Sa remise en liberté a été refusée par décision du 6 août. Allez-vous déposer une nouvelle demande de libération? 

Pas dans l’immédiat. Nous avons dans un premier temps fait recours contre la décision de l’incarcérer sans limite de temps, recours qui a effectivement été rejeté le 6 août. Nous avions prévu de déposer une nouvelle demande de remise en liberté dans les deux semaines, mais nous avons décidé d’attendre. 

Combien de temps pensez-vous qu’il restera en détention? 

Au plus tard jusqu’aux commissions rogatoires entre Suisse et France. Le problème est que la constitution de ces commissions rogatoires internationales, vu les relations entre la Suisse et la France, peuvent prendre beaucoup de temps. De toute manière, au-delà de trois mois, la détention deviendra excessive. Si le délit d’espionnage économique est retenu, il risque au plus trois ans de prison, et au minimum un an si les faits sont considérés comme graves. Il ne recevra peut-être pas une peine ferme et pourrait bénéficier de la liberté provisoire. L’enquête doit se dérouler le plus rapidement possible, car plus elle durera et plus le risque de collusion diminuera. 

Mais il n’est pas remis en liberté aussi à cause du risque de fuite, pour éviter un nouveau scénario Falciani. 

Falciani a dérobé des milliers de noms et aurait été grassement payé, alors que mon client fait l’objet de saisies et n’a jamais rien reçu. Mon client n’a de toute évidence aucune intention de quitter la Suisse. Nous avons proposé des mesures de substitution, une liberté sous surveillance, mais elles ont été refusées.

 Comment se déroule l’instruction? Où en est-elle? 

J’ai convenu avec le Ministère public et la partie adverse (la banque Reyl à Genève, qui a déposé une plainte pénale, ndlr) que nous n’allions pas communiquer à ce sujet. Je vous renvoie à l’information diffusée le 8 août par le Tribunal pénal fédéral et qui figure sur son site web. 

Est-il facile de défendre quelqu’un qui a beaucoup menti, donnant même l’impression d’être un véritable mythomane? 

A-t-il vraiment menti? Dans une procédure de cette importance, des propos peuvent se révéler inexacts. Il peut y avoir des oublis ou des imprécisions, mais je ne suis pas persuadé qu’il a menti. 

Il a tout de même affirmé à la commission d’enquête parlementaire française détenir une liste de noms d’hommes politiques ayant des comptes en Suisse. Or cette liste n’existe pas, de toute évidence.

→ **Lignes de données**

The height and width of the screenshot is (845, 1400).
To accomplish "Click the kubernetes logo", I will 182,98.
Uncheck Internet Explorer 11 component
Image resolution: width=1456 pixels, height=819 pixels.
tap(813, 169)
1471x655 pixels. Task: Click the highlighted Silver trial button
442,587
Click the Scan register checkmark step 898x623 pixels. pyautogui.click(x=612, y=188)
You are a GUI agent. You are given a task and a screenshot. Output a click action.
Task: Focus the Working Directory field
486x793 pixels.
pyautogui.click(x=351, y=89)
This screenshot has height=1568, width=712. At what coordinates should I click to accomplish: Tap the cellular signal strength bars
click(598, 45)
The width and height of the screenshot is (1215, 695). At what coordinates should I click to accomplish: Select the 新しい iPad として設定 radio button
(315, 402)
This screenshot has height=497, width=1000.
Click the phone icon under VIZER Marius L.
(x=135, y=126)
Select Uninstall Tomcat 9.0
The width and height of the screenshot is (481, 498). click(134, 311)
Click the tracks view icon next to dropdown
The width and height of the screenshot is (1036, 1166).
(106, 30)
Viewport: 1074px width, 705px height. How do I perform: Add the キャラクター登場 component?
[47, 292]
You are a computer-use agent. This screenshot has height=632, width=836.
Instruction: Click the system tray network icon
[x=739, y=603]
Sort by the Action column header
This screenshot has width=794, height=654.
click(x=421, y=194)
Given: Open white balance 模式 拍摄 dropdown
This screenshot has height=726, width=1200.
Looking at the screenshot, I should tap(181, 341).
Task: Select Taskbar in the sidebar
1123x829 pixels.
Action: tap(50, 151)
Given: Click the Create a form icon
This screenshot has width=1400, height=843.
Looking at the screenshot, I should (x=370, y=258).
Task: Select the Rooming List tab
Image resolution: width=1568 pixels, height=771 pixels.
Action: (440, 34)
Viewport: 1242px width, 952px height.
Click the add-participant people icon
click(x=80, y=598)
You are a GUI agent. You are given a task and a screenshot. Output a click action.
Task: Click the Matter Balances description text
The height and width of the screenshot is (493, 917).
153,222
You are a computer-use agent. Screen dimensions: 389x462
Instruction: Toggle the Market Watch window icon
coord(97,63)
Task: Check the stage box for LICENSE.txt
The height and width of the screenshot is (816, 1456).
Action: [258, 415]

→ **Consigne**
Recopiez le passage du texte qui va de « Combien de temps » jusqu'à « nouveau scénario Falciani. » inclus, en substituant « demandes d'entraide » à « commissions rogatoires ».

→ **Réponse à la consigne**
Combien de temps pensez-vous qu’il restera en détention? 

Au plus tard jusqu’aux demandes d'entraide entre Suisse et France. Le problème est que la constitution de ces demandes d'entraide internationales, vu les relations entre la Suisse et la France, peuvent prendre beaucoup de temps. De toute manière, au-delà de trois mois, la détention deviendra excessive. Si le délit d’espionnage économique est retenu, il risque au plus trois ans de prison, et au minimum un an si les faits sont considérés comme graves. Il ne recevra peut-être pas une peine ferme et pourrait bénéficier de la liberté provisoire. L’enquête doit se dérouler le plus rapidement possible, car plus elle durera et plus le risque de collusion diminuera. 

Mais il n’est pas remis en liberté aussi à cause du risque de fuite, pour éviter un nouveau scénario Falciani.